Given the lack of supervision, in online experiments it is most recommended to include practice trials with trial-by-trial feedback regarding the correctness of responses ([n43]). In case of too few valid responses (including too slow responses, as well as suspiciously fast ones, such as below 150 ms, indicating random responding), the entire practice phase may be asked to be repeated ([n44]). In the template, there is maximum one repetition only, and at the second completion the participant is allowed to continue regardless of the ratio of valid responses. Trial-by-trial feedback, especially regarding incorrect and too slow responses, may continue during the main phase of the task, depending on the scenario and the researcher’s preferences. In the template, just for the sake of providing a technical example for both cases, there is no feedback during the main phase. Furthermore, response time limit is only given during the practice phase, and not during the main phase.

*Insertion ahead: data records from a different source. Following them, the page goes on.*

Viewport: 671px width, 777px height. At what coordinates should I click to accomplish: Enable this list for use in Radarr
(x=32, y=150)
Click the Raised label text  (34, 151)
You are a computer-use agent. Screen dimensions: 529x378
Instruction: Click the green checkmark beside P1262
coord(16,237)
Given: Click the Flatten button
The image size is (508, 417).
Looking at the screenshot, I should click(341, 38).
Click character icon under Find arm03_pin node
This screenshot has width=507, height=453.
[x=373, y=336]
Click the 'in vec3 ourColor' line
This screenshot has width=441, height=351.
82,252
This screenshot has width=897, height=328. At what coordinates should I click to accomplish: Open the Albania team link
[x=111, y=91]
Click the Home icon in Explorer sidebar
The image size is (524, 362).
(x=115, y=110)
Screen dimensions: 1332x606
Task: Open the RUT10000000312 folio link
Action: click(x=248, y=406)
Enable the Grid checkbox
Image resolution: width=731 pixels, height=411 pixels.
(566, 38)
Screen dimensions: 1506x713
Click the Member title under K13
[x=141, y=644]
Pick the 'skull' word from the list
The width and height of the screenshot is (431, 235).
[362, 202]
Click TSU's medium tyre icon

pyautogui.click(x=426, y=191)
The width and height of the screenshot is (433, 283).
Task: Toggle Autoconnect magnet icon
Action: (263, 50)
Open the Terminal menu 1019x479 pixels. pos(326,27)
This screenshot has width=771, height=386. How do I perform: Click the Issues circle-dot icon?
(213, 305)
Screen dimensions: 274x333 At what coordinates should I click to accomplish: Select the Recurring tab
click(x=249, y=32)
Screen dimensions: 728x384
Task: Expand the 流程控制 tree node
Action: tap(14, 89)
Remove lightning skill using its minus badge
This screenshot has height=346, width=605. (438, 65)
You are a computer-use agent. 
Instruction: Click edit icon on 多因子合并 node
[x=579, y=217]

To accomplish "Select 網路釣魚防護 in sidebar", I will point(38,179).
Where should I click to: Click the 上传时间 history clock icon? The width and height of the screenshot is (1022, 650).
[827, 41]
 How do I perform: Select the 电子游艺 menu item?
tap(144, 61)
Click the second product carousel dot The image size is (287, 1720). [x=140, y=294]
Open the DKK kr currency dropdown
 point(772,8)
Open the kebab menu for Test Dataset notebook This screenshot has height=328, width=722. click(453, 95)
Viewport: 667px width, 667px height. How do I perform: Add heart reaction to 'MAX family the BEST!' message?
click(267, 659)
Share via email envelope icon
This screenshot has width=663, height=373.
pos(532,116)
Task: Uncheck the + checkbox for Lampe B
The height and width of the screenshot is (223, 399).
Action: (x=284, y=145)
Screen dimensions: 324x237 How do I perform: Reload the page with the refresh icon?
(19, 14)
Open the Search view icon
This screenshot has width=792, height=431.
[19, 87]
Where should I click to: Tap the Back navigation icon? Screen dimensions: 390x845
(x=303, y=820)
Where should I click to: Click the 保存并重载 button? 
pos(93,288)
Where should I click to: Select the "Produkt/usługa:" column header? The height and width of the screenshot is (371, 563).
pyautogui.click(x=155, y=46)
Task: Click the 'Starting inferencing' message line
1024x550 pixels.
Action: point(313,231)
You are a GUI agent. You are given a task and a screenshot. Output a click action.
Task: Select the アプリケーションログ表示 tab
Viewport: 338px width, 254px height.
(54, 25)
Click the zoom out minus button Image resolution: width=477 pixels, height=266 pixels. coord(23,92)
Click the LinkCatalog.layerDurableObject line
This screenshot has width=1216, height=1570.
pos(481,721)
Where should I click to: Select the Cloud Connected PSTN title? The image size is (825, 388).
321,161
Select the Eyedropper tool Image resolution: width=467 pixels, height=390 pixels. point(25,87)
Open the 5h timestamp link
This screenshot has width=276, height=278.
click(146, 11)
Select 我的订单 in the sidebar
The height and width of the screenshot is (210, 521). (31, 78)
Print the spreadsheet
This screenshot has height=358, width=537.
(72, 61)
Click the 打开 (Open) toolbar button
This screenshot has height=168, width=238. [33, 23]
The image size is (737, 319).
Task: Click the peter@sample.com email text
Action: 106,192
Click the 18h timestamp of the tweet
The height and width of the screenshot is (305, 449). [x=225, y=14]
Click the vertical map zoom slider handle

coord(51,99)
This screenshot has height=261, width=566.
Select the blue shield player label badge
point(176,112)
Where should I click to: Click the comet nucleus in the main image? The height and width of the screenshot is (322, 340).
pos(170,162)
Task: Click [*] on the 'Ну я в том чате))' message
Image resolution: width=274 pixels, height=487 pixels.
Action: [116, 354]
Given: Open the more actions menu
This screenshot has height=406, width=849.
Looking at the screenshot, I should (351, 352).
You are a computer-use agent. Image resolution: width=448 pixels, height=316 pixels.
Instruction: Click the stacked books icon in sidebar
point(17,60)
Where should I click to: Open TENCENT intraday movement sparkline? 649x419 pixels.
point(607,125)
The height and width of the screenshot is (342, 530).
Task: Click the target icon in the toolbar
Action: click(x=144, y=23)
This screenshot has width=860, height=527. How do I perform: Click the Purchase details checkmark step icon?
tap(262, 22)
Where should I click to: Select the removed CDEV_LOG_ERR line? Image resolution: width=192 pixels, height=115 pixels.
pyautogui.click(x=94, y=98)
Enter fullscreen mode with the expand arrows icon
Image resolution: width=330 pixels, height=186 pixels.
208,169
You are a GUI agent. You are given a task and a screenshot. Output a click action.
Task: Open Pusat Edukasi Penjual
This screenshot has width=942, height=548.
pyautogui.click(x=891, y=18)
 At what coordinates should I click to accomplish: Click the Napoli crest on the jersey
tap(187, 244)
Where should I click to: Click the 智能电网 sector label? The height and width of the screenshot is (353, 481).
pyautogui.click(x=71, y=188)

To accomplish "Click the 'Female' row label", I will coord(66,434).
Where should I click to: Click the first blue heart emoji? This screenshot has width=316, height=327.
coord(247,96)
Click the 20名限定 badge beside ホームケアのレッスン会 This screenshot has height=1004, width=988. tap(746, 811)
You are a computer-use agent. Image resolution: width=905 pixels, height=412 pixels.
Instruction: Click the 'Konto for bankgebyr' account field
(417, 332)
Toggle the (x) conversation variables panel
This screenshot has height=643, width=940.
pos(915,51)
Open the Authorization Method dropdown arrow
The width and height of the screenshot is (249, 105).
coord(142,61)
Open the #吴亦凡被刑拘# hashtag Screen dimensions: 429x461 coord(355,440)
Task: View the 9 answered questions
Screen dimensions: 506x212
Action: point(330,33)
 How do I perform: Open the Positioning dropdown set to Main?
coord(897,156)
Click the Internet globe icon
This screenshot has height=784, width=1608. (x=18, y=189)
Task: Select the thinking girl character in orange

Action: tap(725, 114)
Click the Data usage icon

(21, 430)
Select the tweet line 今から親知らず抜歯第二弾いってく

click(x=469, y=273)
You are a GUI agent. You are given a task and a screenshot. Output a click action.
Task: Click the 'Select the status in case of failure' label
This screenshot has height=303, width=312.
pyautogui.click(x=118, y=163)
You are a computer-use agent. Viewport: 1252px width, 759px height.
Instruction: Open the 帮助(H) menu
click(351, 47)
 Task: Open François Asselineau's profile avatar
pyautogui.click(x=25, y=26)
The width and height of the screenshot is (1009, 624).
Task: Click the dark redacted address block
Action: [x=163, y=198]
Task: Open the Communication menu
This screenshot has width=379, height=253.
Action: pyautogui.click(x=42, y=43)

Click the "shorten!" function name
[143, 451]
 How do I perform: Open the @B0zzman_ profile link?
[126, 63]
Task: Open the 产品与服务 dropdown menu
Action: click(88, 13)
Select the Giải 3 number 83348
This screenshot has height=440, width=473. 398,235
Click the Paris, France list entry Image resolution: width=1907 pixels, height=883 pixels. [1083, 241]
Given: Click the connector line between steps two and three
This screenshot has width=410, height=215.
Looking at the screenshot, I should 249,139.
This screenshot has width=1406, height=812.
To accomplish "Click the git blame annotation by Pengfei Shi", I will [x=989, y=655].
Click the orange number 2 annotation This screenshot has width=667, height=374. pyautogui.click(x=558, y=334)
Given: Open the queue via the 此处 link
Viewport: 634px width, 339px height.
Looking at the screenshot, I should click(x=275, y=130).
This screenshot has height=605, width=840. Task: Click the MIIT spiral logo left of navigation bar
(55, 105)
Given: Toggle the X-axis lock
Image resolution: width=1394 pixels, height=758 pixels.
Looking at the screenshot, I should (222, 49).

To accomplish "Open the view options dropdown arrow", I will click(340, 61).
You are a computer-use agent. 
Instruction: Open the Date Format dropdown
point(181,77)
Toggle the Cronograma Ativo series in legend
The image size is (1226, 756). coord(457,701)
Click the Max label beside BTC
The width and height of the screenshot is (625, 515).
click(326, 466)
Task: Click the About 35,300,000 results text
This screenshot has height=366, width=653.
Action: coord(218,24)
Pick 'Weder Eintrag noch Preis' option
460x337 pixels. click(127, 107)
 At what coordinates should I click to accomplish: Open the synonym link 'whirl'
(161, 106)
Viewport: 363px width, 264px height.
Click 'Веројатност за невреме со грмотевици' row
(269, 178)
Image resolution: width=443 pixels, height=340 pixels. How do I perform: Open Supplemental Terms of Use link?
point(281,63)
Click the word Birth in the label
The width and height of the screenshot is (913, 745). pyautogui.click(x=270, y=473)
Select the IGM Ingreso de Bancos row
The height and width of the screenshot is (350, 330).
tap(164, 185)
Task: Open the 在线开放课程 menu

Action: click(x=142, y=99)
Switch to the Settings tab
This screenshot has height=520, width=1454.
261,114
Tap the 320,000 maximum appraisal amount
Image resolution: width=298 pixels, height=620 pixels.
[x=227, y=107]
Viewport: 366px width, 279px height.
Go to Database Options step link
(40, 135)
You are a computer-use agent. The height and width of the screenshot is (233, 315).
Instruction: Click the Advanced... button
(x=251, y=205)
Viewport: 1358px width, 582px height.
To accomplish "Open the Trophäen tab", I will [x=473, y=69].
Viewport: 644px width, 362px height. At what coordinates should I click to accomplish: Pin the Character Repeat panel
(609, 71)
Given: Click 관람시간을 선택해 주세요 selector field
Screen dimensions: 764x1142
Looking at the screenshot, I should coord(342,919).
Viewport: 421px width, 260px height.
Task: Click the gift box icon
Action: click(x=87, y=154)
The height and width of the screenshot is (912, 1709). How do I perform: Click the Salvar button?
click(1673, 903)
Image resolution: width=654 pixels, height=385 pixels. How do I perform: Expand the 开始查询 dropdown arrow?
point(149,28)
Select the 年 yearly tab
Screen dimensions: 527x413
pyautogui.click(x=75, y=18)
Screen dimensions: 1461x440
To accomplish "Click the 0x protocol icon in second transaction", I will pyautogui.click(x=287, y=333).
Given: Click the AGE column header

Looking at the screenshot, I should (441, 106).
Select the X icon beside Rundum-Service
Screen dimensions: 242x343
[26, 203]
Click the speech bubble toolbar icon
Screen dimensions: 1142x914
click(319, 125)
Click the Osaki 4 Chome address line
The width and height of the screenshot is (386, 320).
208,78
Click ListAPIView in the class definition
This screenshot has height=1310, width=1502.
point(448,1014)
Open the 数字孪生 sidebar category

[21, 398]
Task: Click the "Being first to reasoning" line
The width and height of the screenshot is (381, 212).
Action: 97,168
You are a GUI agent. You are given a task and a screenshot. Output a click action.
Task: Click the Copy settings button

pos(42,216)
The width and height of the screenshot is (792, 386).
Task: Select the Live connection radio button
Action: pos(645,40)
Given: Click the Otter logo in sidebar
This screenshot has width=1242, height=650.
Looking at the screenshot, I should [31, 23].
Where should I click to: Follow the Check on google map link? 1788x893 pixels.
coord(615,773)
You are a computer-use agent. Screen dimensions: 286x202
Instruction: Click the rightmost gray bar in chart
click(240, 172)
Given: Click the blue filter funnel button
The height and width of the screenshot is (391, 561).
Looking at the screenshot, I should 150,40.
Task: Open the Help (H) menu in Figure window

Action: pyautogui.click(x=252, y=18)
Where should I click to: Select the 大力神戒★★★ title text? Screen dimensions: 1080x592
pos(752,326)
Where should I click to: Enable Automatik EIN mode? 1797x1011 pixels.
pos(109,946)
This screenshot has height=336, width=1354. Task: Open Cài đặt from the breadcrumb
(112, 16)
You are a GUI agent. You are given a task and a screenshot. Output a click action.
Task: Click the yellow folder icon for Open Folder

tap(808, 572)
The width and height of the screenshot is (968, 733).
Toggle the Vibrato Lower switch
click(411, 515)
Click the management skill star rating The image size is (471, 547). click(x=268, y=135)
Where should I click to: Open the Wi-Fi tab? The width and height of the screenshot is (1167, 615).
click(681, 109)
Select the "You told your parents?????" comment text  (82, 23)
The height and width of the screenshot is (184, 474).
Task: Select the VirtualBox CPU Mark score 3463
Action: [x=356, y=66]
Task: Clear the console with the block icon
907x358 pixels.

The potential problems in case of lengthy interruption in case of closing the ExpApp were discussed above (section: Unloading the Web Page). However, it may also happen that a participant does not close the ExpApp but leaves it unattended. For this reason, inactivity may also be monitored and related warning may be given ([n48]). In the template, for example, a warning message is displayed in case of not pressing either possible response key for over ten seconds. The trials are also halted. (Otherwise, if there is a response time limit that automatically ends trials, trials would continue even if unattended.) The warning also contains a ten-minute countdown. On reaching zero, the participant may still continue, but the participation may be deemed invalid. (If so, participants should be correspondingly warned in advance at the start, before they consent to participate.)

For best precision for the timing of the display changes (such as the appearance of a stimulus), it is recommended to implement a continual recursive call of the requestAnimationFrame JS function, and to execute each display change within a new requestAnimationFrame call. In the template, a dedicated set of functions are provided in a separate “disptime.js” file. Using these functions, the recursive call may be easily started ([n49]) and stopped ([n50]), and the display change may be easily executed within a new requestAnimationFrame call ([n51]; including an optional second display change at a given time interval). Also for precise timing, image files to be displayed should be loaded in advance, should preferably be small images, and displayed via either visibility or opacity change.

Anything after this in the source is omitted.